▶ Extract to read:

How does randomization control for bias in the randomized controlled trial (RCT)?

A

Randomization controls for bias by ensuring that differences among participants that could significantly influence the outcome will, theoretically, be equally distributed between the groups.

43
Q

What is blinding in the RCT, and what does it primarily address?

A

Blinding refers to the practice of keeping participants and/or researchers unaware of the group to which participants have been allocated. Blinding primarily addresses the risk of bias from some components of internal validity (e.g. investigator expectancies, diffusion, compensatory equalisation of treatments).

44
Q

What are critical appraisal instruments?

A

Critical appraisal instruments are tools used to assess the quality and validity of published research studies

45
Q

What are some strategies to reduce the risk of bias in single-case research?

A

Ensuring adequate sampling (accurately captures the variation in the variable) of the dependent variable (variable that is being predicted), establishing high inter-rater agreement on observations, and using experimental designs with sufficient experimental control

46
Q

What are reporting guidelines and what is their purpose?

(Source records)

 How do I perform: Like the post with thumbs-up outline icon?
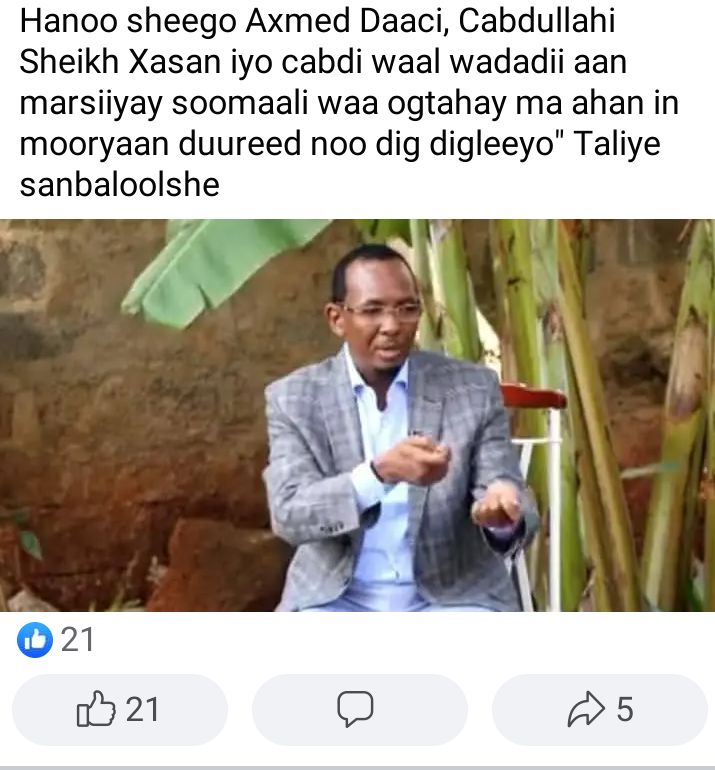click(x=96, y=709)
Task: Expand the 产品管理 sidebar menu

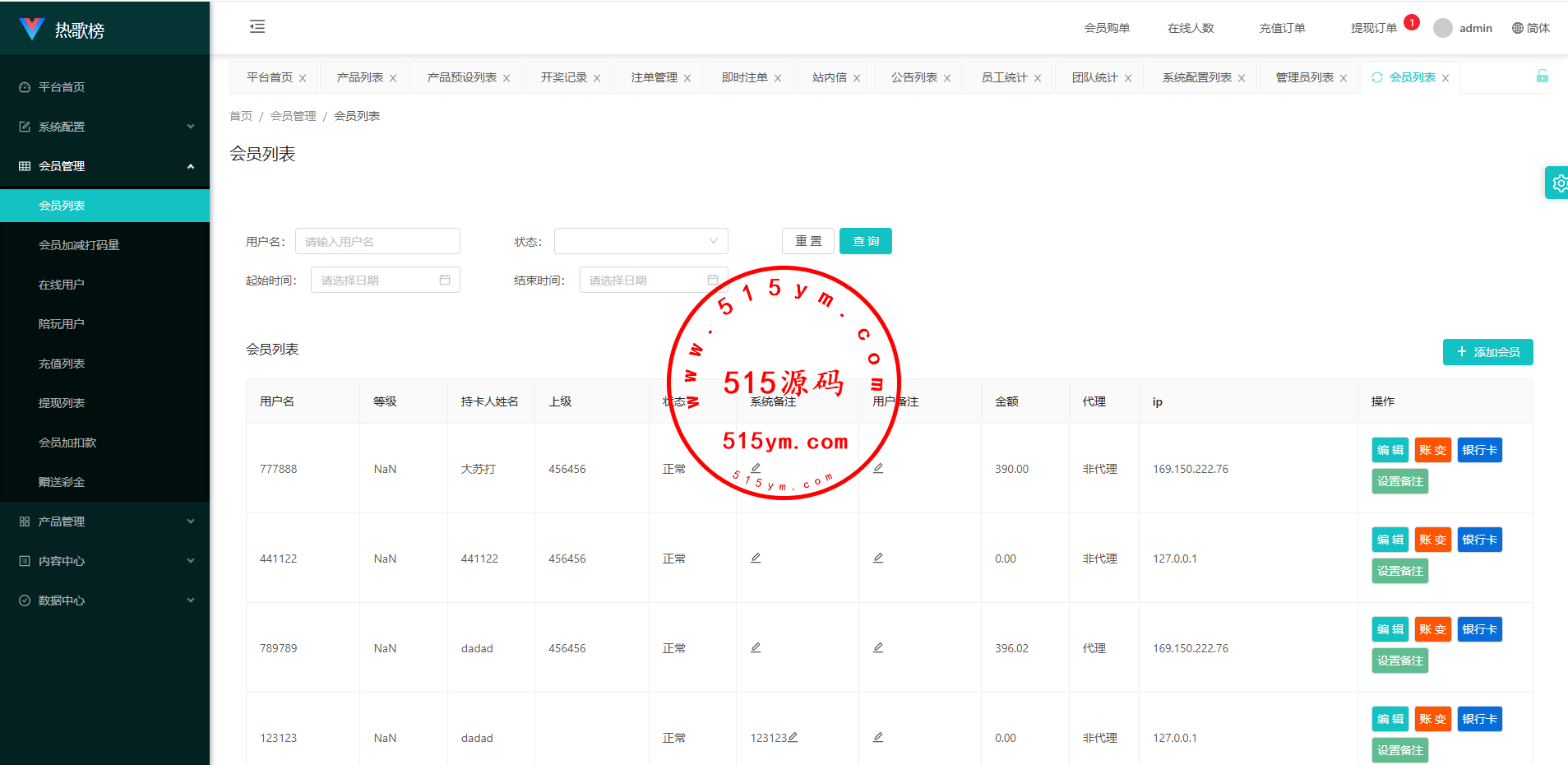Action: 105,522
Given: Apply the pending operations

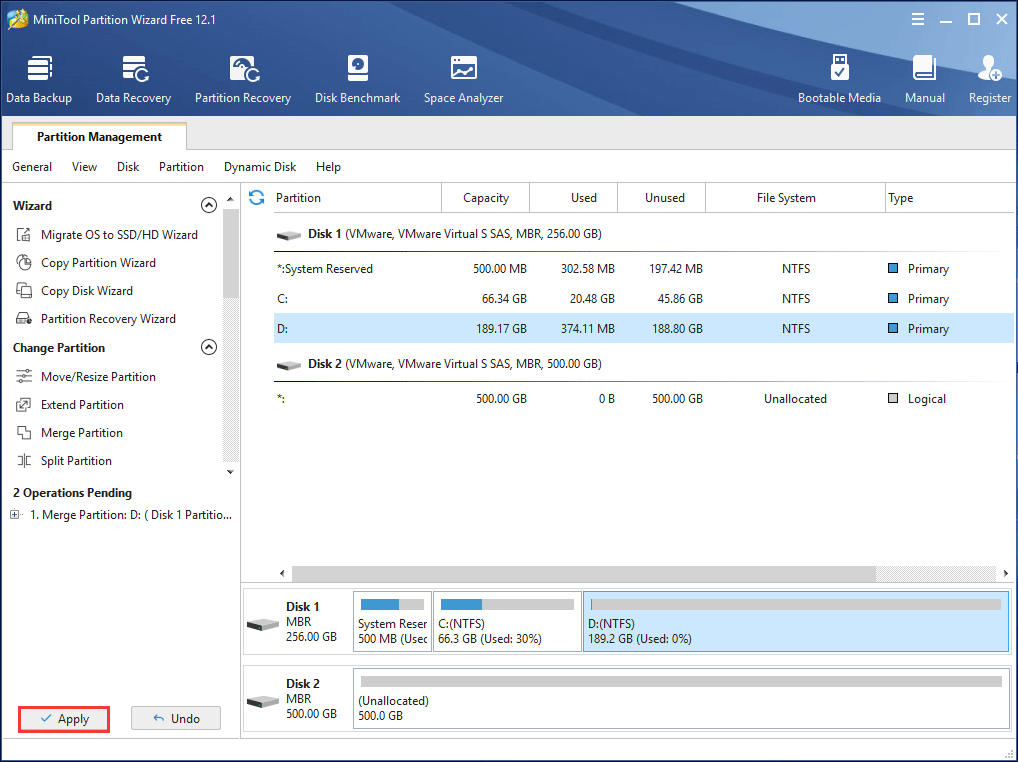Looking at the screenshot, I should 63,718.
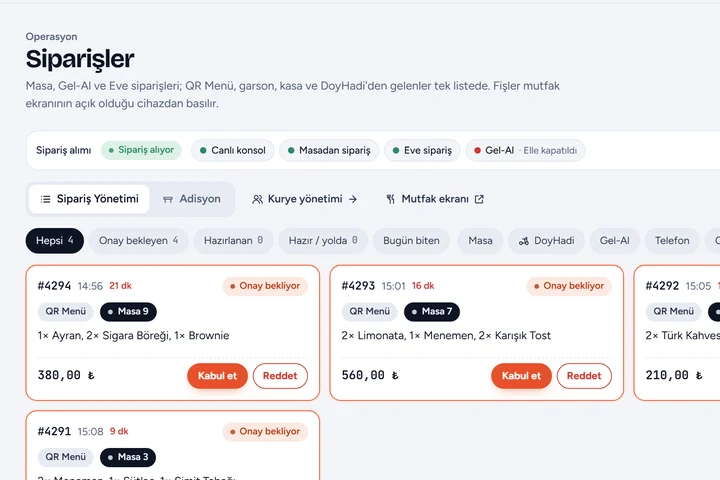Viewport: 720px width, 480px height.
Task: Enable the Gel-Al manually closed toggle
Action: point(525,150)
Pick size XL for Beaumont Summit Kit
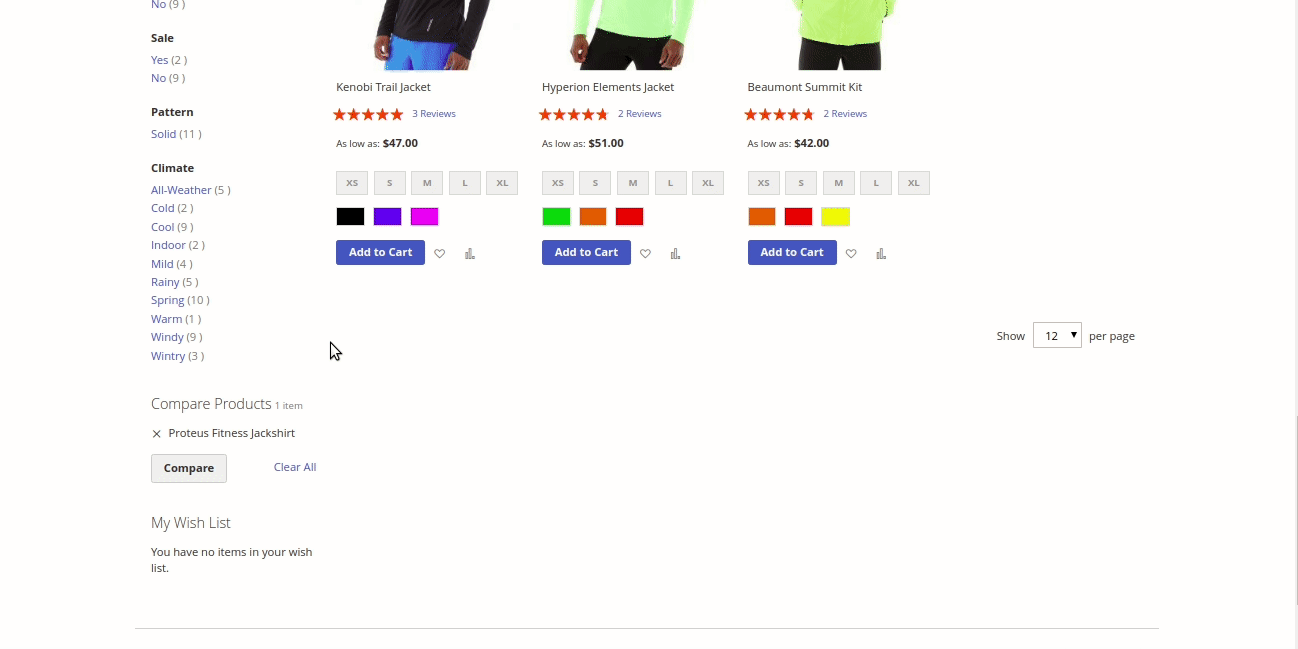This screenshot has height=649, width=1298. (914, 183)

▶ Explore the material:
**a)** Extract everything in the research methods Q&A from "What is blinding" down to "critical appraisal instruments?".
**b)** Using the research methods Q&A, decide whether each statement agrees with it, answering yes or no and quoting the deciding words. (i) Blinding means keeping participants and/or researchers unaware of which group participants were allocated to. (ii) Critical appraisal instruments are tools for designing new research studies. (iii) Randomization theoretically spreads influential differences among participants equally between the groups.
**c)** Proceed with the research methods Q&A from its final line onward.

▶ Responses to the tasks:
**a)**
What is blinding in the RCT, and what does it primarily address?

A

Blinding refers to the practice of keeping participants and/or researchers unaware of the group to which participants have been allocated. Blinding primarily addresses the risk of bias from some components of internal validity (e.g. investigator expectancies, diffusion, compensatory equalisation of treatments).

44
Q

What are critical appraisal instruments?

**b)**
(i) Yes: "keeping participants and/or researchers unaware of the group to which participants have been allocated"
(ii) No: "tools used to assess the quality and validity of published research studies"
(iii) Yes: "differences among participants that could significantly influence the outcome will, theoretically, be equally distributed between the groups"

**c)**
A

Reporting guidelines are standards that describe the details of interventions in studies, such as the rationale, content, process, dose, and fidelity of behavioural interventions. Their purpose is to provide a systematic listing of such details to make it easier to compare the effects of different treatments.

47
Q

What is the Rehabilitation Treatment Taxonomy (RTT)?

A

Is a framework for characterizing rehabilitation treatments. It includes specifying the treatment target, active ingredients, and mechanism of action.

48
Q

What are the disadvantages of randomized controlled trial (RCTs)?

A

The complexity and expense. Trials that are tightly focused on internal validity (efficacy) must exclude patients with comorbidities and tend to be weak in external validity

49
Q

What are practical clinical trials (PCTs)?

A

Practical clinical trials (PCTs) compare clinically relevant alternative interventions that may be widespread in practice, using more diverse samples than an RCT and more distal measures of outcome (e.g. satisfaction with life)

Designed to evaluate the effectiveness of interventions in real-life routine practice conditions, rather than focusing on proving causative explanations for outcomes

50
Q

What is the difference between Pragmatic Control Trials and RCTs?

A

PCTs use more diverse samples than an RCT and more distal measures of outcome.

51
Q

What are adaptive and multi-component treatment trials?

A

Adaptive treatment trials are clinical trials that use a flexible treatment approach, where the treatment is modified or adjusted based on the individual participant’s response to the treatment.

Multi-component treatment trials, on the other hand, involve using more than one type of treatment intervention to address a particular condition or disease.

52
Q

Why is it important to mask the person who assesses the outcomes of a trial to the participants’ group assignment?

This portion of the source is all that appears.